Bitcoin and top market cap altcoins followed the equity market patterns, especially the S&P 500 and meaning fighting hard to keep themselves in the positive spectrum. In fact, as analysts from eToro point out, investors should start to forget about bitcoin being compared to gold as bitcoin is increasingly correlated to the S&P 500.
Comments By Simon Peters and David Derhy, analysts, eToro
Bitcoin’s on-chain metrics are a broken record playing a pleasing tune
Much has been said on the important and increasing correlation between bitcoin and gold. But data also shows that bitcoin is increasingly correlated to the S&P 500, an index often regarded as an indicator of wider equity markets due to the size of some of its constituents (the FAANGs in particular). Perhaps such a correlation is indicative of a step towards a new level of maturity, driven by institutional investment?
Cryptoasset data firm Glassnode highlighted some more positive on-chain fundamentals for bitcoin, all of which increased over the past week. The metrics of network health, liquidity and sentiment all made positive moves as network activity increased, trading and transaction liquidity improved, and sentiment rose following early bitcoin gains.
Now, combine these positive metrics with a backdrop of continued central bank stimulus designed to keep economies afloat and the Federal Reserve’s new inflation policy and you have a whole host of factors that should be driving a bitcoin bull market. Yet social media chatter is bearish, and investors are pessimistic on traditional markets, which could be feeding through to crypto.
But a positive to be taken is that $10,000 continues to be a floor that the cryptoasset is not willing to dip beneath.
Positivity should exist in the altcoin community, too
While we are in a very strong position, in much the same way as we were before the 2017 bull run, there are still teething issues in various parts of the sector that are creating rifts.
Some of the bearish sentiment in some parts of the crypto sector already mentioned has no doubt come about off the back of certain controversial developments in the DeFi space. A number of the new tokens being issued are foolish and intrinsically worthless yet see massive price rises as they snowball. Add in the huge success of Uniswap, the quite bizarre story of SushiSwap, and the tasty story of Yam (pun intended), and crypto twitter is right to be up in arms about the potential damage that such projects could be doing to the sector.
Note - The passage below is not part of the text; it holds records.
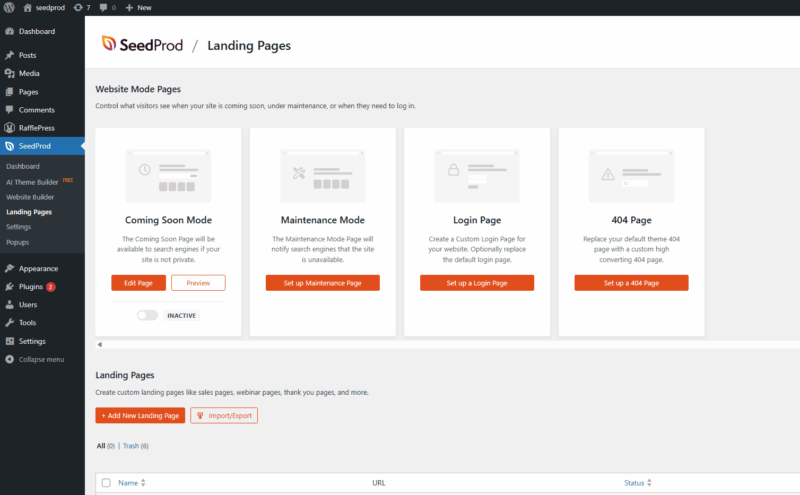The image size is (800, 495).
Task: Click the comments bubble icon in admin bar
Action: click(106, 7)
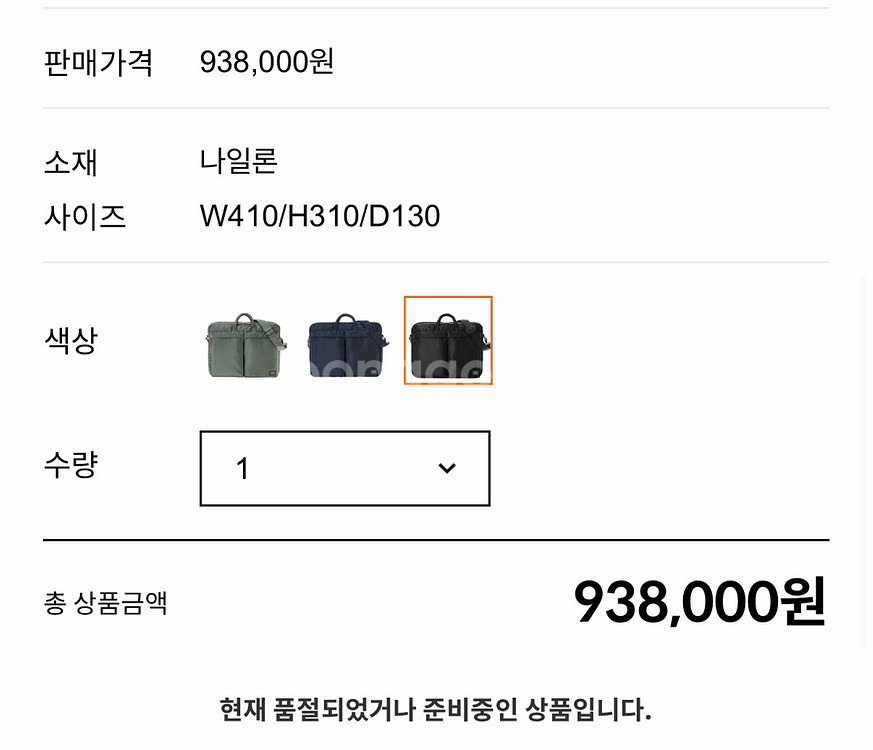
Task: Click the large bold total 938,000원
Action: pyautogui.click(x=699, y=601)
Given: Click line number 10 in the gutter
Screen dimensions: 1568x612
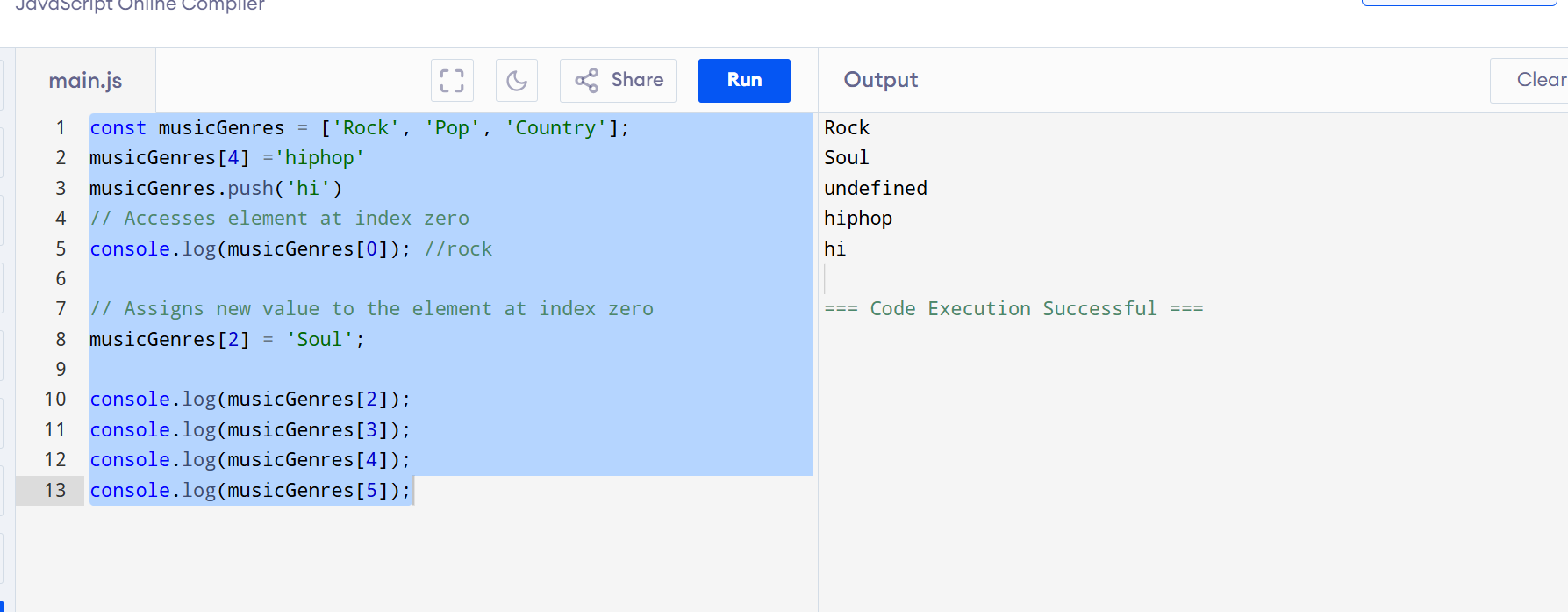Looking at the screenshot, I should pyautogui.click(x=55, y=400).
Nevertheless, there are still ample opportunities in the altcoin sector, with the value locked in DeFi projects now standing at over $10 billion. Developments and announcements are becoming a regular occurrence in these projects, as investors and participants alike continue to recognise the potential of some of these protocols.
Quarter of insti investors itching to enter cryptoassets
Research from Evertas shows that 26% of institutional investors, including pension funds, are looking to increase their level of investment in cryptoassets by 2025. Whilst this might not provide extensive additional liquidity – as market cap for cryptoassets is currently easily dwarfed by any one of the major tech companies – it does show an important willingness from institutional investors to enter the asset class. It’s important to note that there are already a number of companies with indirect exposure to cryptoassets, whether that be through investment in blockchain companies or MicroStrategy’s own additions and allocations. Should we get a raft of CBDCs entering the market, then this could provide a base for more institutional investment into the cryptoasset sector.
In addition to this positivity from institutional investors, there remains time for another bitcoin bull run this year. Banks in the US can now hold reserve funds for fiat-backed stablecoin issuers. And stablecoins are catching the eye of other regulators, too, such as the Bank of England’s Andrew Bailey. Even with the nervous chatter, we are in a good place right now.
Tokenised bitcoin positive for the sector, just not the maximalists
Last week CoinDesk reported that tokenised bitcoin on the Ethereum platform now tops $1.1bn. Tokenised bitcoin has been a key beneficiary of the DeFi boom, providing important liquidity for decentralised exchanges such as Uniswap.
Bitcoin maximalists would decry the use of bitcoin on Ethereum, arguing that it isn’t ‘real’ bitcoin – an interesting point to make about a currency that is quite literally virtual. I don’t take that view and, as a general cryptoasset enthusiast, I view this development as positive for the sector, as it highlights an evolution within the industry.